HCl, HF, and methanol were obtained from Wako Pure Chemical Industries. Procedures for preparing samples are shown in Figure F1. Sediment samples were dried at 45°C. Basalt samples were trimmed by at least 5.0 mm to prevent surface contamination. The trimmed, inner basalt samples were ground into powder. Carbonates and sediment breccias were prepared for analysis in the same way as the basalts. To remove carbonates, 10 g of powdered sample was washed with 6 M HCl at least 20 times, until the yellow iron contamination in the supernatant solution was clear. A group of these washed samples was then dried at around 70°C. Recovered acid-insoluble matter was washed with deionized water (“milli-Q” = 18.2 MΩ) until the pH of the supernatant solution was neutral. Finally, the neutralized insoluble matter was washed with methanol and dried at around 70°C. Sediment breccias and carbonates were collected between basaltic layers at 163.04 and 163.70 meters below seafloor (mbsf) in Hole U1382A and from 117.15, 145.93, and 154.04 mbsf in Hole U1383C. These samples were prepared the same way as the basalt samples. To extract kerogen, splits of the 6 M HCl-washed basalt samples were further washed with 1 M HCl/9 M HF. HCl/HF demineralization treatment is a conventional technique to extract kerogen (Durand and Nicaise, 1980). The acid-insoluble residue was rinsed with milli-Q water and methanol and then dried at around 70°C.
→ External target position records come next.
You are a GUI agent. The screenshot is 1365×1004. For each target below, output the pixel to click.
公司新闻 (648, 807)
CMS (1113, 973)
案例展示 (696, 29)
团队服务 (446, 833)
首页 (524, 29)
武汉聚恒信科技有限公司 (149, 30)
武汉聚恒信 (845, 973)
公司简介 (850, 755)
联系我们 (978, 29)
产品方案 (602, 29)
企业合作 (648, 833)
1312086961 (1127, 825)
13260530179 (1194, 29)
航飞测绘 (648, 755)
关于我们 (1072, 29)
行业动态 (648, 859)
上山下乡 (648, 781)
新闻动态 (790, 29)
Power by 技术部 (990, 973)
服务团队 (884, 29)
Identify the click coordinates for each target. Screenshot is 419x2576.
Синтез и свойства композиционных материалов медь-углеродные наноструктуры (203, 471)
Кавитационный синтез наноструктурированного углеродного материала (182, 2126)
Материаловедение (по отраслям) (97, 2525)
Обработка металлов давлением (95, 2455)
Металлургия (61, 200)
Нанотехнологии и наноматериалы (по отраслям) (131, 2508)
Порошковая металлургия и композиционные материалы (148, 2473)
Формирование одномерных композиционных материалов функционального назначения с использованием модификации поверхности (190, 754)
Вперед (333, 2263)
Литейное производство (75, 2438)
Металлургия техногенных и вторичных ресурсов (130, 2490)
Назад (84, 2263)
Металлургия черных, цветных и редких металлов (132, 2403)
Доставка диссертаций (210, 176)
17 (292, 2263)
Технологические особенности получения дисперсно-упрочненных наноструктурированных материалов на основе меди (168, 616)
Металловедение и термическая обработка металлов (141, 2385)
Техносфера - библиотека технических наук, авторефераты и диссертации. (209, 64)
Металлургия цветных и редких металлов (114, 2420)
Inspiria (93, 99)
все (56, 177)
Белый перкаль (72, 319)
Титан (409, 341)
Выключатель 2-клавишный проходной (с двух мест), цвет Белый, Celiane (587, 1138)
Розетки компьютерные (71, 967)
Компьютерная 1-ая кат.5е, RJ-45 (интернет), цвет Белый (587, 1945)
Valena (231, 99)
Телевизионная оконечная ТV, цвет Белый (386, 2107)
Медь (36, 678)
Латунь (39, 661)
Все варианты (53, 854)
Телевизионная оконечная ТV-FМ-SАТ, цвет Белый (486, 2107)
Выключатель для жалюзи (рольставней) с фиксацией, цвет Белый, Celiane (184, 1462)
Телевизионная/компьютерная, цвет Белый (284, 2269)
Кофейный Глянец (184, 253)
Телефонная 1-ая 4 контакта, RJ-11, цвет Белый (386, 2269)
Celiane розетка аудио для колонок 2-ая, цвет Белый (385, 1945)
All samples were analyzed twice by elemental analyzer (Flash EA 1112; Thermo Fisher Scientific K.K.)/isotope ratio mass spectrometer (Delta Plus Advantage; Thermo Fisher Scientific K.K.) (EA/IRMS) at Kochi Core Center, Japan. We analyzed about 10 mg of sediment samples and 50 mg of basalt samples to measure carbon content and δ13C of total carbon (TC). Additionally, we analyzed about 50–100 mg of the organic (6 M HCl treated) and kerogen (1 M HCl/9 M HF treated) basalt samples to measure carbon contents and δ13C. All samples were analyzed in Sn capsules. Elemental and isotopic compositions were calibrated relative to sulfanilamide and L-alanine, respectively. We also analyzed only Sn cups for blank analysis. Carbon was not detected in only Sn cups. The analytical error for determination of carbon contents was within 0.005 wt%. The precision of δ13C was better than 0.1‰.